Not next month. Next week. June 11, with matches kicking off simultaneously in Los Angeles, Mexico City, and Toronto. Forty-eight teams. A hundred and four matches. Sixteen host cities across the US, Mexico, and Canada. And a projected 6 billion viewers watching across 39 days, 73% of the world's population, per FIFA.

If you run a consumer brand, a retail app, or anything that touches eCommerce, the next six weeks are not a spectator sport.

Most brands think the opportunity here is about reach. More impressions, bigger placements, louder campaigns. It is not. The brands that will come out of this tournament with measurable revenue gains are the ones building somewhere for their customers to actually go and then showing up inside that place during the moments when fans are most emotionally alive.

That is a very different brief than "buy more media."

What £10.5 billion in ad spend actually means

Internet Retailing projects that the 2026 World Cup will drive a $10.5 billion uplift in global advertising spend during the quarter it takes place. That number sounds enormous and it is. But most of it flows into broadcast rights and traditional media placements that the majority of brands cannot afford and would not win even if they could.

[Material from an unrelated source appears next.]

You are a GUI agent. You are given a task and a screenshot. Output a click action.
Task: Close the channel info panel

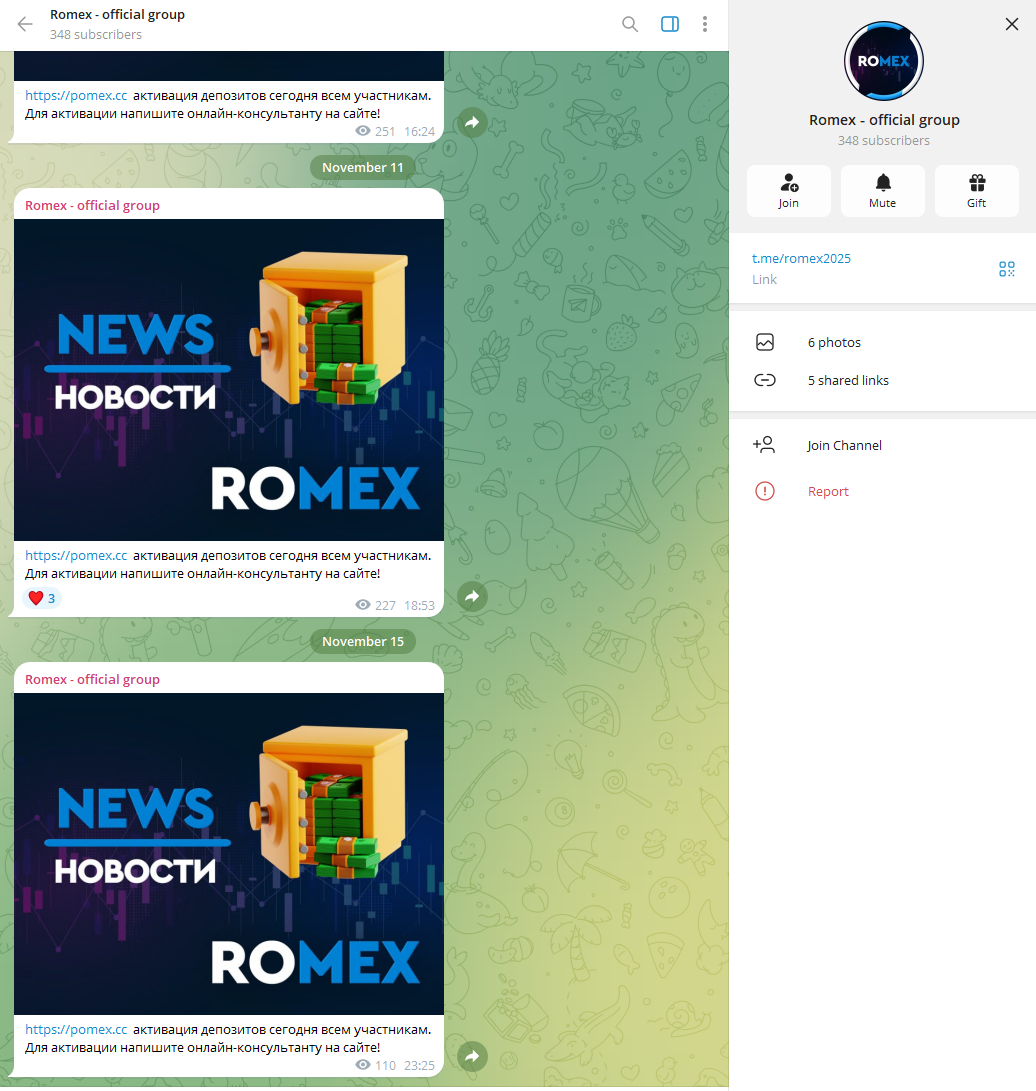click(1011, 23)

The more interesting part of the picture sits underneath it. According to the same analysis, retail media will be the real winner of the 2026 World Cup. Not broadcast. Not social ads. Retail media, performance-driven placements inside apps, storefronts, and owned channels that activate around moments of consumer intent. Before a match, during a match, right after the final whistle. When the emotional temperature is high and people are already on their phones.

According to Numerator's latest survey, 32% of US consumers plan to watch the tournament, and of those, 89% expect to make at least one related purchase. That is a highly motivated, commercially ready audience. Numerator estimates World Cup shoppers could drive $7.5 billion in consumer spending in North America alone.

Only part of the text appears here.